[CHALLENGE 1] According to the pull request notice below, what must a commit message contain to close pull request #397?

——

You are viewing a plain text version of this content. The canonical link for it is here.
Posted to issues@phoenix.apache.org by karanmehta93 <gi...@git.apache.org> on 2018/10/27 03:30:27 UTC

[GitHub] phoenix pull request #397: PHOENIX-4997 Phoenix MR on snapshots can produce ...

GitHub user karanmehta93 opened a pull request:

    https://github.com/apache/phoenix/pull/397

    PHOENIX-4997 Phoenix MR on snapshots can produce duplicate rows

    @akshita-malhotra @gjacoby126 
    Could you please review?

You can merge this pull request into a Git repository by running:

    $ git pull https://github.com/karanmehta93/phoenix master

Alternatively you can review and apply these changes as the patch at:

    https://github.com/apache/phoenix/pull/397.patch

To close this pull request, make a commit to your master/trunk branch
with (at least) the following in the commit message:

    This closes #397
    
----
commit 5bf281f8ac51eb54fb8c80db2c3ac7f056d1644b
Author: Karan Mehta <ka...@...>
Date:   2018-10-27T03:28:08Z

    PHOENIX-4997 Phoenix MR on snapshots can produce duplicate rows

----


---

[GitHub] phoenix pull request #397: PHOENIX-4997 Phoenix MR on snapshots can produce ...

Posted by karanmehta93 <gi...@git.apache.org>.

——

[CHALLENGE 2] From the records, write out everything from the line containing "Select the first" down to the line containing "Action: click(x=744, y=412)" as a numbered list, with blank lines omitted.

[Records from a collection]
——

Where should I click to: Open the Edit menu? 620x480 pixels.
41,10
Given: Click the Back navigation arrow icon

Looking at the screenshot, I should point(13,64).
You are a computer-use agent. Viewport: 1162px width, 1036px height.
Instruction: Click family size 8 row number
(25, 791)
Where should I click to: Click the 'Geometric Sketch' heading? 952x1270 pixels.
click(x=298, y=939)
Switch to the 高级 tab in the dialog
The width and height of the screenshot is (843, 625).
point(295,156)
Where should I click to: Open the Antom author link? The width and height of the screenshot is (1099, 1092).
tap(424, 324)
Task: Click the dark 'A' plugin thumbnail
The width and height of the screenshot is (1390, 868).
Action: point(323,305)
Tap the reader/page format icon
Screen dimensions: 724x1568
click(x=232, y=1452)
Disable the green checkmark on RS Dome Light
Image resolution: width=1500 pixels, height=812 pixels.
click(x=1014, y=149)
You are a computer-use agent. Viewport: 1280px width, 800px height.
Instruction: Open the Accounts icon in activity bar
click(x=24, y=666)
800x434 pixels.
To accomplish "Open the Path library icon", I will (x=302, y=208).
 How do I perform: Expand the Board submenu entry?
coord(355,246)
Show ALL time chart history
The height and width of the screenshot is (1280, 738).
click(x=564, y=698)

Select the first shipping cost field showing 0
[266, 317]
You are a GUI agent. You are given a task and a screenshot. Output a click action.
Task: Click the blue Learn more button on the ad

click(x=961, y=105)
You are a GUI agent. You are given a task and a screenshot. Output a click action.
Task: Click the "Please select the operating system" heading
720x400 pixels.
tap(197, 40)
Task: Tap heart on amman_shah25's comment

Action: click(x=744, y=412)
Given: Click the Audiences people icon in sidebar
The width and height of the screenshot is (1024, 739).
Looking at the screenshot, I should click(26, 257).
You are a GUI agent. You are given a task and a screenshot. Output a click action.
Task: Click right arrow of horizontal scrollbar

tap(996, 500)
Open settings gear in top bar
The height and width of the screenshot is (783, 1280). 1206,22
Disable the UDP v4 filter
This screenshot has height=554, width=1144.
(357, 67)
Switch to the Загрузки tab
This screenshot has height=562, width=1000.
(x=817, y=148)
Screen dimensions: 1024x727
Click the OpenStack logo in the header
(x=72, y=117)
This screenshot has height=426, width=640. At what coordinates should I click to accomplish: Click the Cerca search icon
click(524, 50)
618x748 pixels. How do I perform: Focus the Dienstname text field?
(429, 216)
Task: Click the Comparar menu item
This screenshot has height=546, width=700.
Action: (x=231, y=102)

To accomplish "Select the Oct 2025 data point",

——

[COMPLETE RESPONSE 1] The commit message must contain "This closes #397".

[COMPLETE RESPONSE 2]
1. Select the first shipping cost field showing 0
2. [266, 317]
3. You are a GUI agent. You are given a task and a screenshot. Output a click action.
4. Task: Click the blue Learn more button on the ad
5. click(x=961, y=105)
6. You are a GUI agent. You are given a task and a screenshot. Output a click action.
7. Task: Click the "Please select the operating system" heading
8. 720x400 pixels.
9. tap(197, 40)
10. Task: Tap heart on amman_shah25's comment
11. Action: click(x=744, y=412)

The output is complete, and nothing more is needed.